It’s a strange feeling when a book that’s unfamiliar wins an award over one that’s beloved, because, on the one hand, for all I know, the winner was the most deserving book on the shortlist; but, on the other, it’s always nice when a book I like wins.
On that note, here are the category winners of the Costa Book Awards 2010, as announced earlier this evening:
Novel: Maggie O’Farrell, The Hand That First Held Mine
I read O’Farrell’s previous novel, The Vanishing Act of Esme Lennox, a couple of years ago, and liked it very much. I have no reason to believe that her latest work isn’t brilliant, and I’d certainly like to read it at some point; but it was up against Paul Murray’s Skippy Dies, one of my absolute favourite reads of 2010. The Hand That First Held Mine would have to be exceptional to beat Murray’s book in my eyes; perhaps this win is an indication that I should investigate.

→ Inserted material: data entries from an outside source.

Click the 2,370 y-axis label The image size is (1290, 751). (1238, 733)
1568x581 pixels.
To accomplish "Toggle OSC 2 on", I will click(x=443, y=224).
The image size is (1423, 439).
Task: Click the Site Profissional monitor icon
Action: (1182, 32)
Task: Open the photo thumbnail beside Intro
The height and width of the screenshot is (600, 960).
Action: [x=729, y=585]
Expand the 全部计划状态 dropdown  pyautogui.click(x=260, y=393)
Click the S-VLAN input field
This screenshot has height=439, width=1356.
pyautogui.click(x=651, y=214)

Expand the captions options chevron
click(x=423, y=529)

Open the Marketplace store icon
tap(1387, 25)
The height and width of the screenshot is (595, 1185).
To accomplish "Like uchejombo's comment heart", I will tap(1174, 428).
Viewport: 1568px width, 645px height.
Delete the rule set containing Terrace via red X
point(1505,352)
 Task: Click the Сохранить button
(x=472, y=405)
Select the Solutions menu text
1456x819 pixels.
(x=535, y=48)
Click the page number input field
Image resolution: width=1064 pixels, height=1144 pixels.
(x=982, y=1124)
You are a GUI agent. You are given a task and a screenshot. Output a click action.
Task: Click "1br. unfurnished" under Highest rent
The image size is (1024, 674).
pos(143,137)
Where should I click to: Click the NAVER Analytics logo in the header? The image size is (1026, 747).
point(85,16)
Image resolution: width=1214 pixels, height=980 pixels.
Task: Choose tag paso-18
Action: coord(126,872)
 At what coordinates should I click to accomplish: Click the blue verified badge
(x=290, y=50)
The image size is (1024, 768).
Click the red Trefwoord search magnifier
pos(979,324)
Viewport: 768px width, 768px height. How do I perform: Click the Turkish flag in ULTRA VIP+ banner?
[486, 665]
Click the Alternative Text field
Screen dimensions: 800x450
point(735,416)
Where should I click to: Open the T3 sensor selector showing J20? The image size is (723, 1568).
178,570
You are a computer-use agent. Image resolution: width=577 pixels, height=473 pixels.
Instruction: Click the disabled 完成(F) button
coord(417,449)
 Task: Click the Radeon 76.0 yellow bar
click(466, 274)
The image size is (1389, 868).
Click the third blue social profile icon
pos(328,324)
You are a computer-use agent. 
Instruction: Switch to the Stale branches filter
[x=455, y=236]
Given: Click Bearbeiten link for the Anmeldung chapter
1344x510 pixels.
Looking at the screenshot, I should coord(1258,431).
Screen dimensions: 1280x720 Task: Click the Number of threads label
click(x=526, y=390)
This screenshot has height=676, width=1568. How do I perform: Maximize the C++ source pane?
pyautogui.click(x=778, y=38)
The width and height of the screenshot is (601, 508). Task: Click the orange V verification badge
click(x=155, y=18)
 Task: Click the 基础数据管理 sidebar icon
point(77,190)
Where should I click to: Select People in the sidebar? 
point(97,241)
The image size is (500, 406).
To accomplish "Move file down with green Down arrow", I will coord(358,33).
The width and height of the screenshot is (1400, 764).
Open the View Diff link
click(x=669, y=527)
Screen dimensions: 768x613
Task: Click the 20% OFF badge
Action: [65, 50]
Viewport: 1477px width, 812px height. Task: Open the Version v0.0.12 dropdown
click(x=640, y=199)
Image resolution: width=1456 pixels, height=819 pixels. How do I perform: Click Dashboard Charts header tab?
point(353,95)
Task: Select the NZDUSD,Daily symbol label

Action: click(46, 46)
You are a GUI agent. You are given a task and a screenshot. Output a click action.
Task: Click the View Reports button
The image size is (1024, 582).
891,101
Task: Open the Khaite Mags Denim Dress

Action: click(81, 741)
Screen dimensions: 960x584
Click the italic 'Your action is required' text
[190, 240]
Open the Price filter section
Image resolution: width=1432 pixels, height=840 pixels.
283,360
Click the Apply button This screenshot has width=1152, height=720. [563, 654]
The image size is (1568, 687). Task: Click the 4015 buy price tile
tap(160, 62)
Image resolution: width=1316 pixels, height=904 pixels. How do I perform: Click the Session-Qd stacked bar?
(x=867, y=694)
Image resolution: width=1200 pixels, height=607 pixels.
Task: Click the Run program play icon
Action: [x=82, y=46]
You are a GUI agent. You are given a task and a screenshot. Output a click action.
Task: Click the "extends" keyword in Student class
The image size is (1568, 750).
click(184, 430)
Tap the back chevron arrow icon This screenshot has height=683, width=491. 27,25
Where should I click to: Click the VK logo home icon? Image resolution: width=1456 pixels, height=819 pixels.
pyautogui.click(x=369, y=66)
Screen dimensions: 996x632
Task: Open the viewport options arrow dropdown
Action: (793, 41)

First Novel: Kishwar Desai, Witness the Night
Another of my favourite books from last year, Nikesh Shukla’s Coconut Unlimited, was on this shortlist; again, the category winner would have to go some way to beat it. Desai’s novel does sound interesting, though: a book that uses the form of a classic subgenre (the country-house detection) to examine contemporary issues.
Biography: Edmund de Waal, The Hare With Amber Eyes
I haven’t read this, but I’ve certainly heard about it, as it seemed one of the most talked-about books of last year. De Waal traces the story of his great-uncle’s collection of ivory carvings, but (so I hear) ranges rather more widely than that might sound.
Poetry: Jo Shapcott, Of Mutability
I’m not well-versed (pardon the pun) in poetry, so I can’t really comment on this.
Children’s Book: Jason Wallace, Out of Shadows
Again, I don’t have much to say as this isn’t my usual area of interest. But it certainly seems that there’s a strong set of candidates here to compete for the overall Costa Book of the Year award, the winner of which will be announced on the 25th of this month.
5th January 2011 at 7:13 am
The de Waal is a most unusual book; it certainly ranges far wider than the initial premise might suggest, though I have begun to wonder whether there ought not to be a degree of ‘caveat emptor’ in that it’s rather less about the netsuke themselves than one might suppose. However, it is an interesting book, and it must have something going for it when 6 out of 65 end of year roundups in the TLS mention it. (Even Seamus Heaney only got a couple of mentions.)
7th January 2011 at 10:59 am
Interesting. Do you think the book’s popularity might have something to do with that relative lack of focus on the netsuke?